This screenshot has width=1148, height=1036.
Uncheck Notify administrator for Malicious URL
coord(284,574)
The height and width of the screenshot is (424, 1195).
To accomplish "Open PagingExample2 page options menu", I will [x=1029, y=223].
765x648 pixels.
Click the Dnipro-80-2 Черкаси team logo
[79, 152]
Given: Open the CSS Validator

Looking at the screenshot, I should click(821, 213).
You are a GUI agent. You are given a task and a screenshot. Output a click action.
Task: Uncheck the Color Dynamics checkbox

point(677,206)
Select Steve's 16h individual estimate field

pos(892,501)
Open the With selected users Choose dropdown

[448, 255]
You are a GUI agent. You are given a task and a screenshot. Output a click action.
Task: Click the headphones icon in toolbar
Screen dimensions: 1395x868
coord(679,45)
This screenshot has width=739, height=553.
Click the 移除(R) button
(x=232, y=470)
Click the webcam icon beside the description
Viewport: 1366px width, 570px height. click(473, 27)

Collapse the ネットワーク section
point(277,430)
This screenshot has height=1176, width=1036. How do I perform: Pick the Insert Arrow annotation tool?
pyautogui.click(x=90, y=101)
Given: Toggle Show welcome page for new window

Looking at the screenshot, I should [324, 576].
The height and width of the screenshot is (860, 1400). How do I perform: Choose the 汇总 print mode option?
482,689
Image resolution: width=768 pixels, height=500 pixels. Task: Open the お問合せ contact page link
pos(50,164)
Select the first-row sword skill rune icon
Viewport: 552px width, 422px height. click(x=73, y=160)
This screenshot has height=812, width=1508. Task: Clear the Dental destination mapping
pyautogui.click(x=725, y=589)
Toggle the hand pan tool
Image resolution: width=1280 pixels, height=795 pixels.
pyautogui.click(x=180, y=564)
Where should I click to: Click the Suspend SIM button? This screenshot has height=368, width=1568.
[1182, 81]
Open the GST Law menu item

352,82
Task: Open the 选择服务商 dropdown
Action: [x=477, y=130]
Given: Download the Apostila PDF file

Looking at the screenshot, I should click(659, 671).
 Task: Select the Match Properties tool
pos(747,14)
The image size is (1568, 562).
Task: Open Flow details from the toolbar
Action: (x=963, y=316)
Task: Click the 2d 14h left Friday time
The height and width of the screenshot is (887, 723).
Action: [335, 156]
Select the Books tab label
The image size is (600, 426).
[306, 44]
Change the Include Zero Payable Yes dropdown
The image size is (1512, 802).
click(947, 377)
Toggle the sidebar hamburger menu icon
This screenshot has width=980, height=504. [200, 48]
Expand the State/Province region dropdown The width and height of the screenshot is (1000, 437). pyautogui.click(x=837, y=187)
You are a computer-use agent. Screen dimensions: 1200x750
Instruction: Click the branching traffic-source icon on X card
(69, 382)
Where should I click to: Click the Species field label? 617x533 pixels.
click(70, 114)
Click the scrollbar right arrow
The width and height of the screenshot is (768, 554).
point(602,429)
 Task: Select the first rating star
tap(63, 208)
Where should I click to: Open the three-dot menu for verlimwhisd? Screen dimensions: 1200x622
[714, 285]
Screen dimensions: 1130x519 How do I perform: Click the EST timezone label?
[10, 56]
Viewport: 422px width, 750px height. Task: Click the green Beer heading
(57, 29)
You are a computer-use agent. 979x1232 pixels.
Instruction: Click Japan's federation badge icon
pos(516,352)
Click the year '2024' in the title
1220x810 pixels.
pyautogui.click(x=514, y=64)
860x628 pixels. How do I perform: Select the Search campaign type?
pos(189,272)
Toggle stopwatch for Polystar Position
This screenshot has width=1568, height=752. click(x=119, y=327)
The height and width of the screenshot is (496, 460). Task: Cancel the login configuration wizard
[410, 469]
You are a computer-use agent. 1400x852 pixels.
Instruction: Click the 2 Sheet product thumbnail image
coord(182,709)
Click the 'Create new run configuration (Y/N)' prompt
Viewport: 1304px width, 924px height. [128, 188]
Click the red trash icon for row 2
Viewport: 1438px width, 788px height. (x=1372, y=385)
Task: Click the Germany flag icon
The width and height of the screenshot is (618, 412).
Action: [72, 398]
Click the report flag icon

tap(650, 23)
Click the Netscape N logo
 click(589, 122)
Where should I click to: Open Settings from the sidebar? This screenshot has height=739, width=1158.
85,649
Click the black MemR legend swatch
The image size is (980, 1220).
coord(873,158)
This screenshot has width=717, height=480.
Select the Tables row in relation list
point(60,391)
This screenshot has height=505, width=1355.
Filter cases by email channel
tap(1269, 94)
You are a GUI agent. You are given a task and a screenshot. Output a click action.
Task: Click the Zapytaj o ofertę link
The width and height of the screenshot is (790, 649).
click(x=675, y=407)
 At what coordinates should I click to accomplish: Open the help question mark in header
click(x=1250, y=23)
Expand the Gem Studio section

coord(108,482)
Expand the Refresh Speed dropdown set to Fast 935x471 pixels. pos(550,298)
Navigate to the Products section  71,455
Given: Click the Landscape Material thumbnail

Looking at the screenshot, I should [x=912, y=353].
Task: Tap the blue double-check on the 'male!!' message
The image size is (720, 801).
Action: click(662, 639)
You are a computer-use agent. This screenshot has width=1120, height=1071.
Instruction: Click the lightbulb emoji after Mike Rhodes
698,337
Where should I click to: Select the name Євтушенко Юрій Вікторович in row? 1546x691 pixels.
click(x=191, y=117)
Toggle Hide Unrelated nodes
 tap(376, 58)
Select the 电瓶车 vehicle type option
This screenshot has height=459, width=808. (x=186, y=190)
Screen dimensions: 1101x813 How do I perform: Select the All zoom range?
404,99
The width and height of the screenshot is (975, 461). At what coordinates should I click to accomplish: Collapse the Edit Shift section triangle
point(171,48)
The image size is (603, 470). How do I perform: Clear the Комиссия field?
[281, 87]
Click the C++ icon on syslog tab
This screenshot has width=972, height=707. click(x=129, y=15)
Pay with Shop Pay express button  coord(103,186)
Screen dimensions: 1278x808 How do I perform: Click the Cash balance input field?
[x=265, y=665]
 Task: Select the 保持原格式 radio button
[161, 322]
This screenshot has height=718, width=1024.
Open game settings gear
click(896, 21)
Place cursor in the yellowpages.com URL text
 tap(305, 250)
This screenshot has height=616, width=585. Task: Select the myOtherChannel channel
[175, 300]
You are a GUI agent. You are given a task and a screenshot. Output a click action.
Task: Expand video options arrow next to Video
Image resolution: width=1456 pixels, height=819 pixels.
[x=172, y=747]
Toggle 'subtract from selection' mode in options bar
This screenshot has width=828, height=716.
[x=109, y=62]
============
_TASK GOAL_
Which lines run from the one containing "Open game settings gear" through the end of the material? Output exactly those lines and no others.

_SOLUTION FOR THIS TASK_
Open game settings gear
click(896, 21)
Place cursor in the yellowpages.com URL text
 tap(305, 250)
This screenshot has height=616, width=585. Task: Select the myOtherChannel channel
[175, 300]
You are a GUI agent. You are given a task and a screenshot. Output a click action.
Task: Expand video options arrow next to Video
Image resolution: width=1456 pixels, height=819 pixels.
[x=172, y=747]
Toggle 'subtract from selection' mode in options bar
This screenshot has width=828, height=716.
[x=109, y=62]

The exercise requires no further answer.